New coach wants Wolverines to reach full potential

The GMG football team returns 11 letterwinners. Pictured are, front row (from left): Colin Teske, Slate Witte, Kaleb Gill, Wyatt Jackson and Cameron Smith; back row: Trey Laffoon, Anthony Waters, Matthew DeSchamp, Austin Pencil, Brenden Becker and Jabari Woodbury. PHOTO BY ROSS THEDE

First-year GMG head football coach Devon Diederichs knew well enough not to invest too heavily into his team’s first game of the season against a traditionally strong opponent.

After a 56-0 loss at Janesville in Week Zero, it looks like Diederichs’ apprehension was the proper attitude.

The Wolverines had a rough go of it in their first game under Diederichs, who served as an assistant coach to his father, Joel Diederichs, for five seasons at Durant High School before finding a full-time teaching position and a head coaching gig at GMG.

He knew better than to put too much into his team’s debut, taking into consideration the recent history of each program. Janesville has been to the playoffs 12 times since 2006, while the Wolverines haven’t advanced to the postseason since 1999.

“It’s going to be a challenge, every game’s going to be a challenge,” Diederichs said prior to last Friday’s season-opening defeat. “We have to prove ourselves to everybody.”

The Wolverines host Grand View Christian in Week 1 and begin 8-Man District 4 play at home against Collins-Maxwell in Week 2.
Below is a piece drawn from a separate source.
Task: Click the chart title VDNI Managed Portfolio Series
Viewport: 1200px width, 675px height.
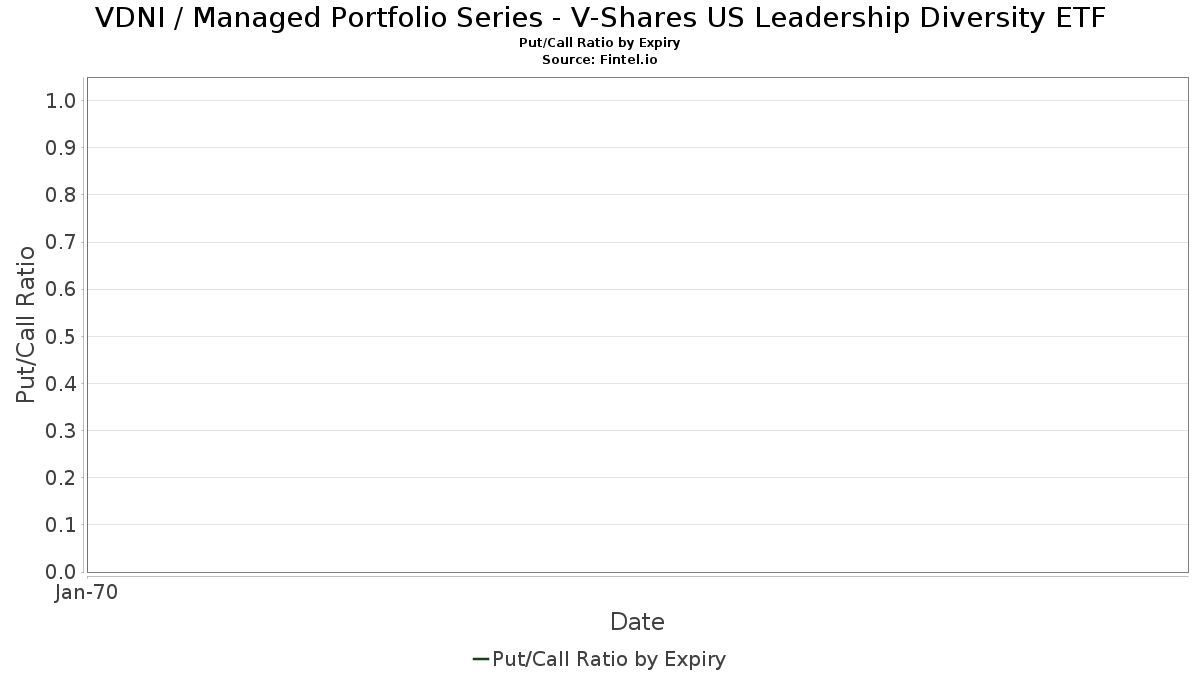Action: pos(600,18)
GMG went 3-5 overall last season with wins over Grand View Christian, Collins-Maxwell and Meskwaki, but the program hasn’t had a winning season since going 5-4 in 2007. Weighing themselves against Janesville won’t do the Wolverines any good, so Diederichs is going to reserve judgment until the season is done.

Stepping into the head coaching role, however, he was still plenty excited about what he was getting to work with.

“I saw a lot of talent when I watched film prepping for the job interview,” Diederichs said. “There’s some mechanical things that I felt like we could fix and have a really good football team. The talent’s here, I’ve said that since day one. They have the talent here to compete, it’s more that we’ve got to get the fundamentals and the little things together. We’ve got to fix the mental game, we’ve got to win the mental game before we can do anything else.”

The most noticeable change is at quarterback, where former wide receiver Brenden Becker has stepped into the role. The senior lefthander had a tough time in the season debut, but Diederichs likes the work Becker put in during the offseason.

“He came in this summer and said ‘I want to play QB’ and he put in the work for it so we’re going to go with him,” Diederichs said. “We’ve got options behind him including Kaleb Gill and Slate Witte, so nothing is set in stone. A depth chart can change even during the game.”

Becker and Witte both took snaps against Janesville, as did Rider Kupka, but Becker was the only one to complete a pass. He targeted junior tight end Jabari Woodbury nine times and connected with him four times for 54 yards.

“Some of our formations will be to get him in 1-on-1 situations because he’s a very special athlete,” Diederichs said. “So we want to get him the ball as much as possible, but we’ve also got other really good playmakers in Slate and Colin Teske. As an offensive playcaller you don’t want to be one-dimensional, so if [the opponents] think the ball is going to Jabari every time, we can use that to our advantage.”

Cameron Smith, Wyatt Jackson and Matthew DeSchamp — all seniors — make up GMG’s starting offensive line, while junior Anthony Waters will serve as the starting running back. Teske, Witte and Woodbury will be the Wolverines’ playmakers on the outside.

Defensively, Austin Pencil joins DeSchamp and Woodbury on the front line, while Jackson and Waters make up the linebacking crew. Kaleb Gill and Teske served as starting cornerbacks in GMG’s opener, and Kupka picked off two passes from his free safety spot.

Jackson, a first-team all-District 4 selection a year ago, is the team’s top returning tackler after making 30.5 stops last fall.

“I really like that this is a close-knit community,” Diederichs added. “The community always comes up and supports this team. They were 3-5 last year and yet the last home game they still had a full crowd, so if we get the community going with us, that’s something.”